XML, the eXtensible Markup Language
CS 284 (CSA), Spring 2005
XML is a markup language, with roots in text processing. Markup is annotation added to a body of text to indicate such features as font choice, line breaks, paragraph and section structure, and inclusion of figures and tables.
See the example of markup for an illustration.
We will use the term rendition for a body of text together with description of a desired format. The markup example (second box above) is an example of a rendition. Software such as Microsoft Word and Adobe PageMaker also work with renditions internally.
A presentation is the result of formatting (third box above). Presentations are intended for human perception. They need not use visual media, such as paper or an electronic display: for example, an SGML document might also generate sound through speakers for the visually impaired.
Word and PageMaker offer a visual interface that shows the (visual) presentation of the system's document rendition as one creates the document. These are examples of WYSIWYG systems (What You See Is What You Get).

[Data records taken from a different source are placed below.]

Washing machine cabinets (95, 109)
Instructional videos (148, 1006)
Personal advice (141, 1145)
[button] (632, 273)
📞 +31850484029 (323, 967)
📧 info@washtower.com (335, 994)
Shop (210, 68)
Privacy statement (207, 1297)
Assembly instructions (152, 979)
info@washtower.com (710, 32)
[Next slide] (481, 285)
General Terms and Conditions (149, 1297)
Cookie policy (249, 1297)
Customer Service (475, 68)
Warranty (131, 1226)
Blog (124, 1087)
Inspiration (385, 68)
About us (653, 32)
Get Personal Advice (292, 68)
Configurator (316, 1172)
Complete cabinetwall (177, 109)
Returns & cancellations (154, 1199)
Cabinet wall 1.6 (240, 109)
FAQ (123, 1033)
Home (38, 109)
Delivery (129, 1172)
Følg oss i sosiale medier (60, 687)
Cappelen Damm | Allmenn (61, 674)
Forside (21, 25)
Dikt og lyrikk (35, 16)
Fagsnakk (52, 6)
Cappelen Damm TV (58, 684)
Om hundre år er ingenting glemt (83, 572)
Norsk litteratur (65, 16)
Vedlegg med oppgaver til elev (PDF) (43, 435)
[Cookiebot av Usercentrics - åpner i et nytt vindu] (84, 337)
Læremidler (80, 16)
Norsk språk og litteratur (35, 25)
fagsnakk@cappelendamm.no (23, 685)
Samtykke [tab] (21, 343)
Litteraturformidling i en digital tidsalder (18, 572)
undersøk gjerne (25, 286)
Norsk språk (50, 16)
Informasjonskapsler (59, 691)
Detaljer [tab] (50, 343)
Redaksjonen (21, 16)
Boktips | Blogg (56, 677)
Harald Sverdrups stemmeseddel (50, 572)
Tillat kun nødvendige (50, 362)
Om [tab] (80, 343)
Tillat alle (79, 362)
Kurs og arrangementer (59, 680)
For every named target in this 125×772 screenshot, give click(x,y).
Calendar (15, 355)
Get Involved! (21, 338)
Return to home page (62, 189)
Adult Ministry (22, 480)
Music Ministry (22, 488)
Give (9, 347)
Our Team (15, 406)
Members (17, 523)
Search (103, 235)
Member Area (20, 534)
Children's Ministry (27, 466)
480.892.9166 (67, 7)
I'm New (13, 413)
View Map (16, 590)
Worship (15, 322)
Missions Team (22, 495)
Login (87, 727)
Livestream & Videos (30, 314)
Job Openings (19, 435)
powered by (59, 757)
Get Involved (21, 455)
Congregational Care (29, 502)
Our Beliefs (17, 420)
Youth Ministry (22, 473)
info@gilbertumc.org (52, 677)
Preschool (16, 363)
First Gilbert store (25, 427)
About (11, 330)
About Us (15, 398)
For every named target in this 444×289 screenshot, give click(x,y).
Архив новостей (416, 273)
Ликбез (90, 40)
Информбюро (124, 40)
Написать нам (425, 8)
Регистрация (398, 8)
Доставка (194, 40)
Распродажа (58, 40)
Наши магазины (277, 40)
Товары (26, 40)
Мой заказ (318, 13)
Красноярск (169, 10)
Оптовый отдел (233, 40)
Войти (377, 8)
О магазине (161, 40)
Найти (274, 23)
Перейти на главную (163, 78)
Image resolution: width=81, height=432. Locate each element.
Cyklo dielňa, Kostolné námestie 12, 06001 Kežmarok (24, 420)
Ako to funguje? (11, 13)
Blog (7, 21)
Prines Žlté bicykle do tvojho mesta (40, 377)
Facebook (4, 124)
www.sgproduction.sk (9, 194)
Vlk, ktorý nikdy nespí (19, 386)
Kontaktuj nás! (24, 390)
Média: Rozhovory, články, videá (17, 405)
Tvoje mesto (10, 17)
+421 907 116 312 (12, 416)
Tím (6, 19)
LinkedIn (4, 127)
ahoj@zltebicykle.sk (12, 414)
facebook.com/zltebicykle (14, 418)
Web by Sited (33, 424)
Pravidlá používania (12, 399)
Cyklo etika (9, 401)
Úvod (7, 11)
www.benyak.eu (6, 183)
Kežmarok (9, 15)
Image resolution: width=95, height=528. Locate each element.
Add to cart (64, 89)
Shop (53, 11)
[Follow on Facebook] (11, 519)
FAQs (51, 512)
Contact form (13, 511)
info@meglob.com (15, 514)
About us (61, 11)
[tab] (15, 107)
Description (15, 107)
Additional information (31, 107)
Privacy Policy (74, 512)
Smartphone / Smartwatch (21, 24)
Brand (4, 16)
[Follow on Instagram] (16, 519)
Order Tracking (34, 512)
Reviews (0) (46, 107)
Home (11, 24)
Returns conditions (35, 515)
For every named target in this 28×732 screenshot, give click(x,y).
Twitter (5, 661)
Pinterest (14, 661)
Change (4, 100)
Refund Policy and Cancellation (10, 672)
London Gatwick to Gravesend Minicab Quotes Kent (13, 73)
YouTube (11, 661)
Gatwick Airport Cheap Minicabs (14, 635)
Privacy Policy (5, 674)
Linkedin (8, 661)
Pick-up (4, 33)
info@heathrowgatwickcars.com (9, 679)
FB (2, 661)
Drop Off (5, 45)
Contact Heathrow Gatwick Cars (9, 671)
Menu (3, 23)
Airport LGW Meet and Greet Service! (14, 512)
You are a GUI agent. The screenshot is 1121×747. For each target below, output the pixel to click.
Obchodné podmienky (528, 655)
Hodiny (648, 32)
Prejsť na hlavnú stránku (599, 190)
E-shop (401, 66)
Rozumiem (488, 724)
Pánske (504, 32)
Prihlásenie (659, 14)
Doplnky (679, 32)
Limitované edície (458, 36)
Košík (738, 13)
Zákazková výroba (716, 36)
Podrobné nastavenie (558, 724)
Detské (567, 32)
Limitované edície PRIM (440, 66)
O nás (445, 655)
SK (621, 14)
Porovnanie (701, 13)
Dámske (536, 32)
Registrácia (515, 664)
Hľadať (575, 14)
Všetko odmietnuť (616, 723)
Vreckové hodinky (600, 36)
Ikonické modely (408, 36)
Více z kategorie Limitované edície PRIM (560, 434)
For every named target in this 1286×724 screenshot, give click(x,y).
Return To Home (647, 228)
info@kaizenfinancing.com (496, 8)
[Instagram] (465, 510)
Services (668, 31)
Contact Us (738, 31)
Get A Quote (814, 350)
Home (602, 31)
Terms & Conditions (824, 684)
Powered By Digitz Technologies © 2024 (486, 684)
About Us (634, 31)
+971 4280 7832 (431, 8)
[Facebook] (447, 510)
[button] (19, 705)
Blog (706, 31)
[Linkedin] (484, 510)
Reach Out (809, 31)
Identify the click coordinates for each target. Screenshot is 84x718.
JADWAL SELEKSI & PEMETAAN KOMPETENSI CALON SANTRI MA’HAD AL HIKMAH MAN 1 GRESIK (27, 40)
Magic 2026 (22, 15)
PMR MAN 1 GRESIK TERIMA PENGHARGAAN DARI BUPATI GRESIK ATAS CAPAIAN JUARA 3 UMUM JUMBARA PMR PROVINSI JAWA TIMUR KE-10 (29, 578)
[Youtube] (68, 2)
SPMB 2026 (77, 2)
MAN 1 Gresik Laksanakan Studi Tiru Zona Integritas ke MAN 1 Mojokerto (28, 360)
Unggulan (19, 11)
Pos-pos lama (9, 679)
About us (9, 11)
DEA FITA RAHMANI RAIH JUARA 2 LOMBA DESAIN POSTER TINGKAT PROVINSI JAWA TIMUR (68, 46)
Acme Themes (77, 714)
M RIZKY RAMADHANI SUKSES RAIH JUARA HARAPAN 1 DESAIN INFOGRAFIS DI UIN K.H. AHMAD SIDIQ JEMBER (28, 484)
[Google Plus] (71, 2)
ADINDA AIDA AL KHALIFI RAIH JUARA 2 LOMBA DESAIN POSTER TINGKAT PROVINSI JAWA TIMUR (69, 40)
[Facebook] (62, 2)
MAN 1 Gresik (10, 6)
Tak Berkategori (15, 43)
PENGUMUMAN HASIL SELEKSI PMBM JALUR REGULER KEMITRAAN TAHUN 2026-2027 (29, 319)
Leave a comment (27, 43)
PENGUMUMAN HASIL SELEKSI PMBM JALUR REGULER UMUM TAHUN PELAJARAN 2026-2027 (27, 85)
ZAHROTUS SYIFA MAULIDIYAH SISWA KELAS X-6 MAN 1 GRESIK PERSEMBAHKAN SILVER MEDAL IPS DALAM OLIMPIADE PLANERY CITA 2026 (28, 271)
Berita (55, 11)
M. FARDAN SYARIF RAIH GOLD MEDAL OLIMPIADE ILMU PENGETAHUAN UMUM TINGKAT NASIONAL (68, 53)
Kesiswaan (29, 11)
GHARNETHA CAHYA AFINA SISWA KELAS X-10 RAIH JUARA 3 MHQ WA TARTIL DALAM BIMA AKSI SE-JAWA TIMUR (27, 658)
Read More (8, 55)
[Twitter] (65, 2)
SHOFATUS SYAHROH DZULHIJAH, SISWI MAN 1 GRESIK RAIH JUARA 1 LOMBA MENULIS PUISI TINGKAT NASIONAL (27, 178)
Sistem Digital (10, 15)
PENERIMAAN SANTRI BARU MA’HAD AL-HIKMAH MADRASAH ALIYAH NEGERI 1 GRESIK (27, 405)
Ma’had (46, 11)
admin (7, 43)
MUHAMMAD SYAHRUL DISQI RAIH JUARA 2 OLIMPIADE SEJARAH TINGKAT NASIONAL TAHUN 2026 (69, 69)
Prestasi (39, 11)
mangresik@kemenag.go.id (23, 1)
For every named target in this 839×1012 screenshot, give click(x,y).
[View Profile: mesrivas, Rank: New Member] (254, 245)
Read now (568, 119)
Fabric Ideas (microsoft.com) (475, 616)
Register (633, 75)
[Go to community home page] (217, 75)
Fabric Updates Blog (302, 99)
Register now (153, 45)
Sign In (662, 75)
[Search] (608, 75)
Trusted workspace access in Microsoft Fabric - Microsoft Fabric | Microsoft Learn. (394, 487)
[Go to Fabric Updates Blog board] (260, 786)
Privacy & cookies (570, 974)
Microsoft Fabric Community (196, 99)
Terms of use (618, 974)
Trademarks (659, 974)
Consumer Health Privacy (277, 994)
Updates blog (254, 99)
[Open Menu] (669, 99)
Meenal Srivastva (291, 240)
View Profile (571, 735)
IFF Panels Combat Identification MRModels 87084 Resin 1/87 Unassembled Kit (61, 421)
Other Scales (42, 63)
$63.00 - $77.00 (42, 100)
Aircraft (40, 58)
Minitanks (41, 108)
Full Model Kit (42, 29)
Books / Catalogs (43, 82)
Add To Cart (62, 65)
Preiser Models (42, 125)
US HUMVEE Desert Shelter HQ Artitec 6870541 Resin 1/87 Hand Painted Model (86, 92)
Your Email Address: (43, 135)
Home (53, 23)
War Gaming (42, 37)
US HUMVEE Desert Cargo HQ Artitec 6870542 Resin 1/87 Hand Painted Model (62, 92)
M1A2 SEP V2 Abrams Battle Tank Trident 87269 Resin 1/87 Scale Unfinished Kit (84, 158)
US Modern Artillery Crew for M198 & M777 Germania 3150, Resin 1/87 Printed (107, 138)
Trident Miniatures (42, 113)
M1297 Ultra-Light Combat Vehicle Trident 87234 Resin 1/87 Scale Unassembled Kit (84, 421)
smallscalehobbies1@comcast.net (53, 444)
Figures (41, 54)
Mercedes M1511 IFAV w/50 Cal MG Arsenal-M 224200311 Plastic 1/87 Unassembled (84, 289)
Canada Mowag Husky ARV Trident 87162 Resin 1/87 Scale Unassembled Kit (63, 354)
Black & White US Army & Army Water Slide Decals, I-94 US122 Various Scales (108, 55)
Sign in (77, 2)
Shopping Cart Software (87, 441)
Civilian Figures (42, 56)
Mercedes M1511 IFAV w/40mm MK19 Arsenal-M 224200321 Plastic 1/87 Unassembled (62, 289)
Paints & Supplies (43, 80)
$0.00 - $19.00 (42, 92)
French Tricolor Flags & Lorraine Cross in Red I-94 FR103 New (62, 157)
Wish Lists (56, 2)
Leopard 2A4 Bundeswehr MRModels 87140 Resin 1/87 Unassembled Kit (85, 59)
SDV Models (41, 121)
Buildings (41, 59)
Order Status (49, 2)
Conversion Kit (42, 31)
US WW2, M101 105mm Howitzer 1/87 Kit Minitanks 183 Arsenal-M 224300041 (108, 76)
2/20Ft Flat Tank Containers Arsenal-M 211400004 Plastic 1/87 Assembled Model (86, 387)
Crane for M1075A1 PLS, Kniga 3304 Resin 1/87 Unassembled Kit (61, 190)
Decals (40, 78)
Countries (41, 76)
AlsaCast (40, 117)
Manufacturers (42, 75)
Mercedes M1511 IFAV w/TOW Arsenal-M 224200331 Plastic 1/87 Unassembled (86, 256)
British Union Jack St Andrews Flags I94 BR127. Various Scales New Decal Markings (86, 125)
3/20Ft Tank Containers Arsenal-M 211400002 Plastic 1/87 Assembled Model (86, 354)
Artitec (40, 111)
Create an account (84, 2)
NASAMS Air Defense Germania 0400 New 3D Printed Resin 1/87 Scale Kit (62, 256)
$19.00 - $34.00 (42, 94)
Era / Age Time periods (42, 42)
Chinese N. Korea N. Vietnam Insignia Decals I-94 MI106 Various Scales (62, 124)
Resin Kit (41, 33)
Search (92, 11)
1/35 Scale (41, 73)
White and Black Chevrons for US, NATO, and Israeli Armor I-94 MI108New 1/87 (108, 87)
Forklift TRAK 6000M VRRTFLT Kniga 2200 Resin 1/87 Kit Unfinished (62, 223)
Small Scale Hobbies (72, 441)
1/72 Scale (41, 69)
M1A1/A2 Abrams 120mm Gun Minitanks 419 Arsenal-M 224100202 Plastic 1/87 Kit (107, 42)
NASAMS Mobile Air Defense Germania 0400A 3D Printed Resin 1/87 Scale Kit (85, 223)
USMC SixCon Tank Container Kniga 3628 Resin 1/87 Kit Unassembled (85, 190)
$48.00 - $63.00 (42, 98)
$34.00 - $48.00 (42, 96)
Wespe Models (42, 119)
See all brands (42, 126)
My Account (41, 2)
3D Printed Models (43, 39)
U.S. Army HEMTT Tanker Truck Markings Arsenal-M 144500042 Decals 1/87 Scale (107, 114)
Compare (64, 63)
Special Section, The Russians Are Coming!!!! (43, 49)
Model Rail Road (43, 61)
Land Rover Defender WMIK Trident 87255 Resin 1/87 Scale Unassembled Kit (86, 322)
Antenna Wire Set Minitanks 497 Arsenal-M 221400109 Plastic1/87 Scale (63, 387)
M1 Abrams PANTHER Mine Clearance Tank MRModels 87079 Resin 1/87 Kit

The term markup was coined in 1970 by Charles Goldfarb, the leader of an IBM team that explored the problem of document content and interchange beginning in the late 1960's. His team produced GML (Generalized Markup Language) at that time, and Goldfarb led an ongoing effort to develop the system and concepts toward SGML (Standard Generalized Markup Language), resulting in the first ISO standard for SGML in 1986 and the current version of that standard in 1991.
SGML supports three fundamental goals:
Common data representation. The markup should provide a universal representation that all systems can use.
Extensibility. It must be possible to define new markup for new situations in order to represent all forms of information.
Document type rules. Documents of a common type must adhere to formally verifiable rules for that type.
Few text processing systems adhere to all of these goals. For example, Microsoft Word is incompatable with other word processors, which must convert a Word document to their own internal formats. However, Word is a de facto standard (unofficial, established through the fact that many users use it) in many organizations, including St. Olaf. However, different versions of Word offer different features. A user cannot define his/her own extensions to Word, and there are no formal rules for document types.
The LaTeX rendition format is frequently used for CS publications. LaTeX is frequently entered as markup, although WYSIWYG editors exist. This language has a consistent standard, and is extensible. LaTeX offers different document types, with presentation choices governed by those types. However, there is no rule system for documents of a particular type.
SGML is commonly used in extremely large scale documentation applications, such as aircraft maintenance information, government regulation, and power plant documentation. For example, a single model of a single commercial aircraft might require 4 million unique pages of documentation that must be revised and republished quarterly! [Kimber, in Goldfarb] Of course, Boeing or Airbus produce many such models. As recently as 2000, applications such as aircraft documentation represented more information than the entire web.
SGML markup consists of elements indicated by tags. For example, one element may represent a paragraph, another a style choice (e.g., emphasized text, perhaps indicated in this font), and another a graphic image. Each element has a start tag and an end tag, which allows for nesting of elements (e.g., a section contains paragraphs; paragraphs contain regions of emphasized text). The tags themselves are delimited with angle brackets, now familiar in HTML. The language was developed over a 20 year period, and is rich with capabilities including support for hypertext and for style sheets, which separate rendition decisions from document content.
SGML has various idiosyncrasies and complexities that support large-scale use, but which increase the learning curve and get in the way of ordinary-sized applications.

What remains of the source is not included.